The heron fixed me with a wary, if calm eye. I was so close I could see the yellow of its irises as it stood motionless on a wooden fence post at the Waterworks Reserve.
A lone heron, a lone walker. A meeting of minds. The heron and I appeared to be on the same path to self-discovery. I was attuned to a glorious summer’s day, finding a little “me time” away from the family. The white-faced heron seemed to have the same idea; coolly taking in the view, the goings on all about it, without a thought to the daily needs of existence, finding a feed.
As I passed, the heron swung its giant, dagger beak about it, pointing it in the direction of a hazy kunanyi/Mt Wellington towering above the reserve.
I paused again, contemplating the heron, the motive for it being there. Herons – or blue cranes as they are called in Tasmania, in homage to their largely blue-grey plumage – are only seen in the reserve in spring when they invade the neighbouring suburbs to hunt skinks emerging from hibernation at the end of winter.
Then I see them everywhere, before they vanish, travelling to breeding areas. At the same time long plumes grow to adorn their heads. These grey breeding feathers enhance a plumage which also features a wash of magenta on their breasts. And there is, of course, the white face patch that speaks their name across the entire Australian continent and neighbouring islands of Indonesia, Papua New Guinea and New Zealand.

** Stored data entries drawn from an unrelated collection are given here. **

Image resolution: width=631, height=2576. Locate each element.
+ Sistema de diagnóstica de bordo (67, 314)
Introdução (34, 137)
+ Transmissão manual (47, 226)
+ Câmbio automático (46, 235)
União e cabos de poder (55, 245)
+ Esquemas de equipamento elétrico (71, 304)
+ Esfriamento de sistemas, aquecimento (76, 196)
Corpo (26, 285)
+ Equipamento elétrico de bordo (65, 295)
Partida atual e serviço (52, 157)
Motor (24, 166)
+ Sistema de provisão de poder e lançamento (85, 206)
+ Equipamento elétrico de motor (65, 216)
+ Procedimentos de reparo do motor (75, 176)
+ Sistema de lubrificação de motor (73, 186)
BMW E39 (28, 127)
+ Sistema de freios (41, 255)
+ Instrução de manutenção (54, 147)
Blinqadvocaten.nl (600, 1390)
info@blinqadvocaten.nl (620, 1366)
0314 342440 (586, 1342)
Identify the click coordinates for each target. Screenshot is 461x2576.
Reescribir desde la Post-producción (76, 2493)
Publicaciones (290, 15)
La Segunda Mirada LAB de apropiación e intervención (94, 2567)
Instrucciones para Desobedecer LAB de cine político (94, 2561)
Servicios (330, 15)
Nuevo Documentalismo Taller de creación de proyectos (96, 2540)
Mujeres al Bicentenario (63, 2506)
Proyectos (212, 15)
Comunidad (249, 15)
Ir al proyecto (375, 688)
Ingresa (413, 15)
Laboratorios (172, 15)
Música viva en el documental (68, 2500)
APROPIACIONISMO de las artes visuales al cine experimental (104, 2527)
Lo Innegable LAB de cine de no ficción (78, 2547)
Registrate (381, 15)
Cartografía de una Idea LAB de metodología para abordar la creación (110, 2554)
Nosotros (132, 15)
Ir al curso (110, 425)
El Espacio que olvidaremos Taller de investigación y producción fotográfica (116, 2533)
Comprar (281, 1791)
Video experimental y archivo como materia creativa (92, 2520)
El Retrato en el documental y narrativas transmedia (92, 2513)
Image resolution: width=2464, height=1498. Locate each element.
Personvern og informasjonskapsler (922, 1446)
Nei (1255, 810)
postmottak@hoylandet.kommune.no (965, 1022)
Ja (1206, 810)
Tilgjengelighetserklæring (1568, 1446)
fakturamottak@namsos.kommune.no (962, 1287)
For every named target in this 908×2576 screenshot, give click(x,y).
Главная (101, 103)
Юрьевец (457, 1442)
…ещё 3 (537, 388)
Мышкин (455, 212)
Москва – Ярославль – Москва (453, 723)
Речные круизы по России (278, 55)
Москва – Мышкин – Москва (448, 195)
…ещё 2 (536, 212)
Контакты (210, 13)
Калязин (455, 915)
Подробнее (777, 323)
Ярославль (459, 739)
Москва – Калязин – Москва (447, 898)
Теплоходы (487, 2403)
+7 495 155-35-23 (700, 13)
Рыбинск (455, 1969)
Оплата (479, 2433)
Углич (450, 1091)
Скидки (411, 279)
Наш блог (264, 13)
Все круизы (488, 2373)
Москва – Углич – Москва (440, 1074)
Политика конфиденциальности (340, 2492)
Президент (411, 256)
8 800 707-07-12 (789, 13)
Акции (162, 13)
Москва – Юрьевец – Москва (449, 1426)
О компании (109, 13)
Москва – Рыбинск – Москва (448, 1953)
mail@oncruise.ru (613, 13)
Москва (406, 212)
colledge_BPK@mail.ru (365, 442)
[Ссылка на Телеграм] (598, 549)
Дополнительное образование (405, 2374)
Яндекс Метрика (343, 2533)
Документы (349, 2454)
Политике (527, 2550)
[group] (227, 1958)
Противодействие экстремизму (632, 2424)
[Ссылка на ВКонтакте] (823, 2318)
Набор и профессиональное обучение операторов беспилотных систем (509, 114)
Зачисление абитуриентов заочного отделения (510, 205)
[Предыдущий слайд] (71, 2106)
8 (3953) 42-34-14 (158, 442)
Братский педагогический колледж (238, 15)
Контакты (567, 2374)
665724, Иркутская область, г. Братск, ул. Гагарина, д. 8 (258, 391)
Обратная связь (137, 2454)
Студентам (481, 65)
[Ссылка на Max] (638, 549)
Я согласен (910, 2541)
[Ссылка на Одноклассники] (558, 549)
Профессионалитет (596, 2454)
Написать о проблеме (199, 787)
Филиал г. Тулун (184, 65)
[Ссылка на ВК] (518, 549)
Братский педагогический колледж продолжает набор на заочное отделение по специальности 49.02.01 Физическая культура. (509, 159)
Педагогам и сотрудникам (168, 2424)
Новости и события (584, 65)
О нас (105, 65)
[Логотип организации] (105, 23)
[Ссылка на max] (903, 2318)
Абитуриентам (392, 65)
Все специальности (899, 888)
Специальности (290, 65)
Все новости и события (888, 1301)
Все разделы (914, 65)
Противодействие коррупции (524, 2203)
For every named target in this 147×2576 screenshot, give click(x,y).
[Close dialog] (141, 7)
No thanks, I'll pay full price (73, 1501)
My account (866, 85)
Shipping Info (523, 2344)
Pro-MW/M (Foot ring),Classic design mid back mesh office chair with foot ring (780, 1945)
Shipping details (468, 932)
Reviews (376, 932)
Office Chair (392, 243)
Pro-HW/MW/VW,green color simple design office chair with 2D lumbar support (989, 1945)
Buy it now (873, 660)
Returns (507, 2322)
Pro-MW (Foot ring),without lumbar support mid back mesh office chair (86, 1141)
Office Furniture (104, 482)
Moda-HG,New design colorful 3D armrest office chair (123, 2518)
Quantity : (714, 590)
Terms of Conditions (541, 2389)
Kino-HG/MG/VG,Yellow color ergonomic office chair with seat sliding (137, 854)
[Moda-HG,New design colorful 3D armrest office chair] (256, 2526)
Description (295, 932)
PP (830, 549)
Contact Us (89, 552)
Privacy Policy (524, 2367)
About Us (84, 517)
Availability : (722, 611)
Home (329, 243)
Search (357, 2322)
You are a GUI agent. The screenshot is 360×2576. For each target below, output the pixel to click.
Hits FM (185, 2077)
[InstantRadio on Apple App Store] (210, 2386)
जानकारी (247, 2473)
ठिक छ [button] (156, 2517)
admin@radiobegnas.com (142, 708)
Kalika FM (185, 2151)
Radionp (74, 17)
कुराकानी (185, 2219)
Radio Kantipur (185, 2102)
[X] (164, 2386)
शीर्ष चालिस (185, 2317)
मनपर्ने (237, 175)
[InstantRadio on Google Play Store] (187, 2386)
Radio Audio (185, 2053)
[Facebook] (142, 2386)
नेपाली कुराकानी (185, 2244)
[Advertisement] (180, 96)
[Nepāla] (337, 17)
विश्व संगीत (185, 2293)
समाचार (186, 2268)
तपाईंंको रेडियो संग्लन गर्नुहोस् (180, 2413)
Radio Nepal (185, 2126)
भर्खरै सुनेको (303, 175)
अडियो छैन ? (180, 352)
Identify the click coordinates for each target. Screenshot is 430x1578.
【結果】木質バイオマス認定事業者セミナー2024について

It is impossible I’m told to tell male and female white-faced heron apart. I only know that the bird I see in the Waterworks Reserve has probably bred this season.
Just a day previously I had driven south of Lauderdale, across the salt marshes on the road to the South Arm, and seen herons wading in shallow waters there, in a habitat much more suited to them. The wetland area is also suitable for breeding, with scattered trees a short flight away that can hold heron nests constructed of sticks.
Had this bird sent his or her fledglings on their way already to carve their own futures? Was it now a heron on an adventure of its own, taking in the sights and sounds of a location far from its natural home, in step with me in the way I wander from suburbia a few times a week for a spiritual experience not mired in concrete and glass?
“Birds of a feather” I whisper to myself but what would a white-faced heron make of such human musings? Behind that mad yellow eye, beyond the tip of that fearsome beak, I like to think a lone heron and a lone human, basking in the warmth of a summer’s afternoon, speak the same language, a language without words.